Given information:
------------------------------------------------------------------------
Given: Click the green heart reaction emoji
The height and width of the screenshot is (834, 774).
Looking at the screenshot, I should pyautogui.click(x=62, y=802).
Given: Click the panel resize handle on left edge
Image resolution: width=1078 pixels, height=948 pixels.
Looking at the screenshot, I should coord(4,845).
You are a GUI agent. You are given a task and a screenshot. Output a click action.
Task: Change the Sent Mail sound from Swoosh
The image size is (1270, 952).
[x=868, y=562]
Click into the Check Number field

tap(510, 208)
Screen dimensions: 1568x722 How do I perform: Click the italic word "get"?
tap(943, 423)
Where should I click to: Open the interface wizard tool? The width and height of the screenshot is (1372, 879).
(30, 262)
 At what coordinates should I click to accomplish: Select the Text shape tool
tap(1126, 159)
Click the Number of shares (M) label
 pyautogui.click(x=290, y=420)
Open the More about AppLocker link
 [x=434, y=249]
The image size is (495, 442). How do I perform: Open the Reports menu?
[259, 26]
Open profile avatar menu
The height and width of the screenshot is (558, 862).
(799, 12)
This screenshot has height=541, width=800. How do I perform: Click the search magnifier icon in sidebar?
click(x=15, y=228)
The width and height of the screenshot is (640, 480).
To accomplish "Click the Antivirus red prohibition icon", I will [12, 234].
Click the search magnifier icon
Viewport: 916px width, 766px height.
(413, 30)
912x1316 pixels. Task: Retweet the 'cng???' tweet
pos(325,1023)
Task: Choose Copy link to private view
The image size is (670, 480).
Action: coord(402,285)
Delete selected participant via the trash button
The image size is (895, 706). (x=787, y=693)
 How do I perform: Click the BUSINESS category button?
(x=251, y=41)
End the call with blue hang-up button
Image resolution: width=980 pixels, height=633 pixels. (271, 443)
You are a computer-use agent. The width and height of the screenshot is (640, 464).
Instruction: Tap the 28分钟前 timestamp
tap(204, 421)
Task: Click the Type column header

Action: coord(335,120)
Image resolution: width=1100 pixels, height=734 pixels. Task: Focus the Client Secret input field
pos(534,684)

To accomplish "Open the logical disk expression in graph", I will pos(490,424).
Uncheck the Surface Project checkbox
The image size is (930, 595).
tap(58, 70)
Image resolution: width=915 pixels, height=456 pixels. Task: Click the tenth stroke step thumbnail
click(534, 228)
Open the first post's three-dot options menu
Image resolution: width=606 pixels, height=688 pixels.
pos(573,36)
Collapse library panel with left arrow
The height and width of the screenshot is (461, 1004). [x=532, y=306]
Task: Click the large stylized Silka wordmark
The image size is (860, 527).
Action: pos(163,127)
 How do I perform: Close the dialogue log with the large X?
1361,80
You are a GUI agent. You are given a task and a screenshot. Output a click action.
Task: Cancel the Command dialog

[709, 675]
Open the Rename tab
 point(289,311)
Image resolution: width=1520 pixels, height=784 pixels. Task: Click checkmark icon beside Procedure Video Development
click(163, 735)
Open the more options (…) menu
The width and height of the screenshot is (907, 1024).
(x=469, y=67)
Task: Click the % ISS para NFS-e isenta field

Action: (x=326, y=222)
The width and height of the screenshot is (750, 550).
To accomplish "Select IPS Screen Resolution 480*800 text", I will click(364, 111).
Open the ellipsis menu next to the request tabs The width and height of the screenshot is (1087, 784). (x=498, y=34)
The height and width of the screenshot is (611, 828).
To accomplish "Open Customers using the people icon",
------------------------------------------------------------------------
Your task: The assignment is to restate, word for word, each line from the one containing "Task: Click the large stylized Silka wordmark" through the final line of the material above.

Response to this exercise:
Task: Click the large stylized Silka wordmark
The image size is (860, 527).
Action: pos(163,127)
 How do I perform: Close the dialogue log with the large X?
1361,80
You are a GUI agent. You are given a task and a screenshot. Output a click action.
Task: Cancel the Command dialog

[709, 675]
Open the Rename tab
 point(289,311)
Image resolution: width=1520 pixels, height=784 pixels. Task: Click checkmark icon beside Procedure Video Development
click(163, 735)
Open the more options (…) menu
The width and height of the screenshot is (907, 1024).
(x=469, y=67)
Task: Click the % ISS para NFS-e isenta field

Action: (x=326, y=222)
The width and height of the screenshot is (750, 550).
To accomplish "Select IPS Screen Resolution 480*800 text", I will click(364, 111).
Open the ellipsis menu next to the request tabs The width and height of the screenshot is (1087, 784). (x=498, y=34)
The height and width of the screenshot is (611, 828).
To accomplish "Open Customers using the people icon",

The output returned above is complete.